Infant Born With Rare Birth Defect Returns Home After Heart Transplant
Lincoln Seay spent 465 days away from home due to a medical condition.
— -- One family has never been so happy to bring their baby home from the hospital.
Lincoln Seay of Anchorage, Alaska, has spent much of his young life in a hospital after being born with heterotaxy syndrome, a rare birth defect that abnormally arranges internal organs. Born last summer at Seattle Children's Hospital, Lincoln underwent multiple surgeries for the condition but ultimately needed a heart transplant when he was just 7 months old. Lincoln had gone into cardiac arrest multiple times before the operation, including as he was being prepped for the transplant.

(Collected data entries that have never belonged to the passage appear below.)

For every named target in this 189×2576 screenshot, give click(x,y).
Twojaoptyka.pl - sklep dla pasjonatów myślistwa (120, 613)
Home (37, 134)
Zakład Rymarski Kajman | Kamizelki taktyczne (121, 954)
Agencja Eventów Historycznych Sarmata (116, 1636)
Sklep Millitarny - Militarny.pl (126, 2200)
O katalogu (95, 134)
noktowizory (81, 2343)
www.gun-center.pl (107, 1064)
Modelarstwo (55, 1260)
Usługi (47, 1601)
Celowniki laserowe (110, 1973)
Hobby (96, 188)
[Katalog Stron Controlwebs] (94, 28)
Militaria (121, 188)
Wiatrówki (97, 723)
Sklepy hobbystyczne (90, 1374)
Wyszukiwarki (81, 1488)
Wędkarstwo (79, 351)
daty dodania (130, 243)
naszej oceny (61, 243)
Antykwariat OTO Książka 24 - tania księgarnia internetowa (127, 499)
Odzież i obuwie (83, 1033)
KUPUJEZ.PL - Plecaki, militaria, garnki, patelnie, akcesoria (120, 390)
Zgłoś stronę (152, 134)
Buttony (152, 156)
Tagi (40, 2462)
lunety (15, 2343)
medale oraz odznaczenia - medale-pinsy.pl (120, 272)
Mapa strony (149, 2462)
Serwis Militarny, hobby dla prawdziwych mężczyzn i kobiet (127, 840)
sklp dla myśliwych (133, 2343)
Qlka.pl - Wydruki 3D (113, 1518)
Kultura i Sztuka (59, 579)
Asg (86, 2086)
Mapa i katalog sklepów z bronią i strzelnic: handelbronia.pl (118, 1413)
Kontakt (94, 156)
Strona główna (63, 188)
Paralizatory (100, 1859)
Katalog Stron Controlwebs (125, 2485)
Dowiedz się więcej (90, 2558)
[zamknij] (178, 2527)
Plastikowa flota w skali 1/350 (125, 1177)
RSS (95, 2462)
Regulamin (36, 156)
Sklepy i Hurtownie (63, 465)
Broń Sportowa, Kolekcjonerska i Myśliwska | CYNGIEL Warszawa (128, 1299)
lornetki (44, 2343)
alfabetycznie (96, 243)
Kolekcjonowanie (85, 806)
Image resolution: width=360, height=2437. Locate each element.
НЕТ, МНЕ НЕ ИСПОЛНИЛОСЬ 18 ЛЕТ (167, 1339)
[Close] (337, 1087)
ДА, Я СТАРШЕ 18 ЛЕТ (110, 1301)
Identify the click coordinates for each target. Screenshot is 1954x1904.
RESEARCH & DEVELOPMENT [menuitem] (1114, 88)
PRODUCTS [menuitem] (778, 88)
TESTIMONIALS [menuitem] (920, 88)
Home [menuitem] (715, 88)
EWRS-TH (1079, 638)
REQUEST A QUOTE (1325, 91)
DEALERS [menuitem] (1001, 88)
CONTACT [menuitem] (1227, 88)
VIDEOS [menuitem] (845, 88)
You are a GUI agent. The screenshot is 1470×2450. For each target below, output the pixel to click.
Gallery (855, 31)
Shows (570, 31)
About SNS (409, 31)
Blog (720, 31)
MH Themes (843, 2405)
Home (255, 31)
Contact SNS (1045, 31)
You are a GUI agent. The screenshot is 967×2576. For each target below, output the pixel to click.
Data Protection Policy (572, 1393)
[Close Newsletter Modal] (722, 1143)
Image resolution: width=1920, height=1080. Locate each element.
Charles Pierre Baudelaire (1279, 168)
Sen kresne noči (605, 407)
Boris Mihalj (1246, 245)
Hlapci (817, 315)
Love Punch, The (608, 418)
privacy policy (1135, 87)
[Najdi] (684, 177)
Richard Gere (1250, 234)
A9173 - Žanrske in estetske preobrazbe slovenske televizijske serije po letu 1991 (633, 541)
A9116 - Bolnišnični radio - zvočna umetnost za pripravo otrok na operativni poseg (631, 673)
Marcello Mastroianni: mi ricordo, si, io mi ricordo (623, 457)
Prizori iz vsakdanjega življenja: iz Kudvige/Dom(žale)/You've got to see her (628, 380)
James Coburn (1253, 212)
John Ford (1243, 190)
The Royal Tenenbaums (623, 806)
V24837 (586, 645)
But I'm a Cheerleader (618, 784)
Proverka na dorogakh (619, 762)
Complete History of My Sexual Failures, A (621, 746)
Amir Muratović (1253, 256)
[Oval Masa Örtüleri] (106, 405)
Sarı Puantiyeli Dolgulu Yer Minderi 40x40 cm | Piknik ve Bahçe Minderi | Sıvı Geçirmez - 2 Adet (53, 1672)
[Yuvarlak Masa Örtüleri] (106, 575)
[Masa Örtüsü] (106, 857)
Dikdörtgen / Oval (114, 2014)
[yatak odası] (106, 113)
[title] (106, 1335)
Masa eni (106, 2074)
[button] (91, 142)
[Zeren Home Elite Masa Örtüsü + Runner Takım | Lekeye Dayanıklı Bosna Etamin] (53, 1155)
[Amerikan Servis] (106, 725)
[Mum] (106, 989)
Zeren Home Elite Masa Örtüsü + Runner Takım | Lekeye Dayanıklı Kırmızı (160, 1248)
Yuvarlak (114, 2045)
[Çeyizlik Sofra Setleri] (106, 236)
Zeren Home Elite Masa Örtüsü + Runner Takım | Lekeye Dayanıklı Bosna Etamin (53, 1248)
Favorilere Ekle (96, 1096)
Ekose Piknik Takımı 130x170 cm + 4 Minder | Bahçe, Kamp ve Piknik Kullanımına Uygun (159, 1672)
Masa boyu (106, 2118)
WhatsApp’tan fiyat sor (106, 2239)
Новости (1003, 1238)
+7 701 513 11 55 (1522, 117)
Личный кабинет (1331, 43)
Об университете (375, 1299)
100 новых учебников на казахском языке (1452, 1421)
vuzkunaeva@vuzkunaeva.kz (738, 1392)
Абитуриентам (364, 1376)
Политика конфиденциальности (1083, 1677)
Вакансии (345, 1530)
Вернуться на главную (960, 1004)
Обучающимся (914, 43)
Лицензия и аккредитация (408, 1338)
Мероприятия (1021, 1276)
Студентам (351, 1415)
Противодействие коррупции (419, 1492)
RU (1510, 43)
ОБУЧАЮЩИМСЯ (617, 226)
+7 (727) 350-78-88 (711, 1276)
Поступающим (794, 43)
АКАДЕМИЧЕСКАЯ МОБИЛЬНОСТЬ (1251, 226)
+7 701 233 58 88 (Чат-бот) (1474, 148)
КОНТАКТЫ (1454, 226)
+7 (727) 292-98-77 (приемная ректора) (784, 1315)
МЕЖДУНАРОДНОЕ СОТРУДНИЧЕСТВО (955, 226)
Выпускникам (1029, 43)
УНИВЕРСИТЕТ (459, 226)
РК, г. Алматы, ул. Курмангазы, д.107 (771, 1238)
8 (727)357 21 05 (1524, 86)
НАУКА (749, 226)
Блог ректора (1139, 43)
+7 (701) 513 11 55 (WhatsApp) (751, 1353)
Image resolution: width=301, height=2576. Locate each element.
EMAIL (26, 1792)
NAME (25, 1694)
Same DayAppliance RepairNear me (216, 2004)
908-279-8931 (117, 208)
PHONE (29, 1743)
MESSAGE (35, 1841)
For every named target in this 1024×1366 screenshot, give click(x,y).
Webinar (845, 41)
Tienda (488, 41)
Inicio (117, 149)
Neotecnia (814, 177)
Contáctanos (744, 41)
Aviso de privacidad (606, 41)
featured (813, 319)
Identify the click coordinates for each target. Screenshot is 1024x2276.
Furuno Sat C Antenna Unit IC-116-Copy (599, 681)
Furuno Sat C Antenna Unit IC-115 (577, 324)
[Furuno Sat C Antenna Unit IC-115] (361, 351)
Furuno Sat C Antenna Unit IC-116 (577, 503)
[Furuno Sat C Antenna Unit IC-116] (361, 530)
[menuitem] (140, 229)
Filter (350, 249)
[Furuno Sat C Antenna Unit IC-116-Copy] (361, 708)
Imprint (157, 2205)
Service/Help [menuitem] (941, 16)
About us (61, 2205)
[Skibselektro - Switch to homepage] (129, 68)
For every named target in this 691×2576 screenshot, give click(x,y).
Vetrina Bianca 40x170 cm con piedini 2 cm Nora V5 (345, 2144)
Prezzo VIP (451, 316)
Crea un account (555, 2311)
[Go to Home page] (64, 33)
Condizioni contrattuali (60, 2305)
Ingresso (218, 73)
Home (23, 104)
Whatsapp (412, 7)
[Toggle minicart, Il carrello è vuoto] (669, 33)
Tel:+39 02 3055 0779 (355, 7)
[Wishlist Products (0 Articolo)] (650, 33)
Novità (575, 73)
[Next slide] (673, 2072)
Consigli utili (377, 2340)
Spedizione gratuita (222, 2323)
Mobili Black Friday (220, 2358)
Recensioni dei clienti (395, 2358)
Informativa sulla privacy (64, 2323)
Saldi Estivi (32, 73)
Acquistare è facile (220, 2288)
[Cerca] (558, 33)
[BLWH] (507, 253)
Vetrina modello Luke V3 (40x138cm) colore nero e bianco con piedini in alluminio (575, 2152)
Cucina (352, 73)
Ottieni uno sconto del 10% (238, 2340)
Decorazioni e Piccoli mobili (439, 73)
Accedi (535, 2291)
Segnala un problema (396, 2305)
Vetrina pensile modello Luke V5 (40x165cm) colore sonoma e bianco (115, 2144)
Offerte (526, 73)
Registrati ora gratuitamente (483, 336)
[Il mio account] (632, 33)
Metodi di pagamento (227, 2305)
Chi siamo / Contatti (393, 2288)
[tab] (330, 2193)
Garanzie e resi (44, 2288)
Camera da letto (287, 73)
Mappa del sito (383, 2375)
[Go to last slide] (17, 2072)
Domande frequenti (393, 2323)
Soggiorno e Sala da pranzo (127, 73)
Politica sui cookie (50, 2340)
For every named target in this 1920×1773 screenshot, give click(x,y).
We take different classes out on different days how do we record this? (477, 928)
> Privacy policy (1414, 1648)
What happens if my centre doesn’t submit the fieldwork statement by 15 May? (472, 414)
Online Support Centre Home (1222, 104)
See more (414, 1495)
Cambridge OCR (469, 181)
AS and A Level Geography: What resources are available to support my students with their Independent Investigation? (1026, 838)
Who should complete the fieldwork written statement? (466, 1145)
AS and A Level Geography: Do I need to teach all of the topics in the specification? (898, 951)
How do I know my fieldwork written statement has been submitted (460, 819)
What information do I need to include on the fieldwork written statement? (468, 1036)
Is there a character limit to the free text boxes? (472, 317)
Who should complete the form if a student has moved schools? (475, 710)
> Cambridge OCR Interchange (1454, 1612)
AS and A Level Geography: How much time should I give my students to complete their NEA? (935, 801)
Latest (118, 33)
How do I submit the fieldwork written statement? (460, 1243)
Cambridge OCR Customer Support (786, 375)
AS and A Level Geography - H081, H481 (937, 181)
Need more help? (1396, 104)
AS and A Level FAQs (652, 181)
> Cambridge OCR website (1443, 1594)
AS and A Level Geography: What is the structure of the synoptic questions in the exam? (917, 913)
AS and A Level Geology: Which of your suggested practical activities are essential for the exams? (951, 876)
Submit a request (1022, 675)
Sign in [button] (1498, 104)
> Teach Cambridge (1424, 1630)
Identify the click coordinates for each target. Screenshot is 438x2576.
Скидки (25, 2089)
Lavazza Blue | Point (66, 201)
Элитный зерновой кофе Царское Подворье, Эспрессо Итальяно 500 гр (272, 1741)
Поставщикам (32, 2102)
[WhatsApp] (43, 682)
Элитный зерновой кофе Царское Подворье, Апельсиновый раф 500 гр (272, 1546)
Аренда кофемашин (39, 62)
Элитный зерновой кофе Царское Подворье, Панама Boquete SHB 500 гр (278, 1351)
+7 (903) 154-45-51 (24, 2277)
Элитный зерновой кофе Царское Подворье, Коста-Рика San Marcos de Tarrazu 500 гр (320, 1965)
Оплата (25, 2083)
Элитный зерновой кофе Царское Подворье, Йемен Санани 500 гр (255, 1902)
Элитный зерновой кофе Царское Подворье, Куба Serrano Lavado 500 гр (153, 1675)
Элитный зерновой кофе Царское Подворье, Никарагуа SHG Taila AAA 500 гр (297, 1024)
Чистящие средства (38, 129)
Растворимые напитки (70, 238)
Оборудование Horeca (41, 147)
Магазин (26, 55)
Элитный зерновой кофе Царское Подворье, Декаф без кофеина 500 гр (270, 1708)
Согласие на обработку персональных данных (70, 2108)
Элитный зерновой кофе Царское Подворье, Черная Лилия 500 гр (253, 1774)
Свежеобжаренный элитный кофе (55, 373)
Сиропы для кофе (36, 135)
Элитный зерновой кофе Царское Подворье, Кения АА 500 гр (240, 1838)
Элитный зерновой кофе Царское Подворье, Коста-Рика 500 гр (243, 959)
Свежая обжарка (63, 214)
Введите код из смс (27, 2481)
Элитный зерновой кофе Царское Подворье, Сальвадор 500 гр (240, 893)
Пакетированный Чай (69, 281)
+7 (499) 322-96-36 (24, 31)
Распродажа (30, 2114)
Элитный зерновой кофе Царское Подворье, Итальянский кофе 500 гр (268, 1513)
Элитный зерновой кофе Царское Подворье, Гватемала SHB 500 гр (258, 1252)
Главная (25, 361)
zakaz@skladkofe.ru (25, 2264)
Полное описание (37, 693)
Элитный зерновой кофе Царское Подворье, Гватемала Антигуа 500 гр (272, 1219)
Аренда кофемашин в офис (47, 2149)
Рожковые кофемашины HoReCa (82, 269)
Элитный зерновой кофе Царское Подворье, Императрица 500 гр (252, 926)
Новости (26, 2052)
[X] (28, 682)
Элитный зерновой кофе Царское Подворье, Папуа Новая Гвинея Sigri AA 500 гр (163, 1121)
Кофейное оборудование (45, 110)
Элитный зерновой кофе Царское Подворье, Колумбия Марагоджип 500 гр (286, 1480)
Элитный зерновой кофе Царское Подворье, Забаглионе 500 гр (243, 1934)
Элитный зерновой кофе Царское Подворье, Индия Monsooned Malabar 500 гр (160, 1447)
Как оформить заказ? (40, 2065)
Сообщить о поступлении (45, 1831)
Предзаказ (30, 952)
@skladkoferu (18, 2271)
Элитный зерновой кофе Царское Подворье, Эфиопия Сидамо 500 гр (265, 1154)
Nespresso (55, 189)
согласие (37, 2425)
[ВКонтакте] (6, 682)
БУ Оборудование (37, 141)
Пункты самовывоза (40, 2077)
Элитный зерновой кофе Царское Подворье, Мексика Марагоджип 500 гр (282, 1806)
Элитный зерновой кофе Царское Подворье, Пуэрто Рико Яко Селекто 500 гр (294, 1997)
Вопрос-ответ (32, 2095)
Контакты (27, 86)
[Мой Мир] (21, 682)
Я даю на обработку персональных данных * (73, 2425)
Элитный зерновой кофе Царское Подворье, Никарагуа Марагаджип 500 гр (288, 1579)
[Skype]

"He’s been pretty sick and getting sicker," Dr. Michael McMullen, surgical director of heart transplantation at Seattle Children’s Hospital, told ABC News in an earlier interview. "I think he was about to die on us. Right before he fell off the edge, a heart became available."
The team was able to get him on a heart bypass machine, saving his life just before the transplant.
"It was a whole roller coaster thing," Lincoln's mother, Mindy Seay, told ABC News in an earlier interview. "I was shocked, I was elated, I was sad for the other family. I had every emotion you could think of."
Now 14 months old, Lincoln has finally recovered enough to return to Anchorage with his parents. In September, Mindy Seay said Lincoln's doctors had finally given him the all clear to go to Anchorage as long as the family returned every month to be monitored by doctors.
"I cannot tell you how many emotions collided in my chest all at once when it finally struck me," Seay wrote on Facebook on Sept. 14. "We are finally going home. HOME. Home to our kids, our family, our community, our house that we’ve never actually got to live in."
Mindy and Rob Seay have been updating family and friends over the last two weeks with posts on Lincoln.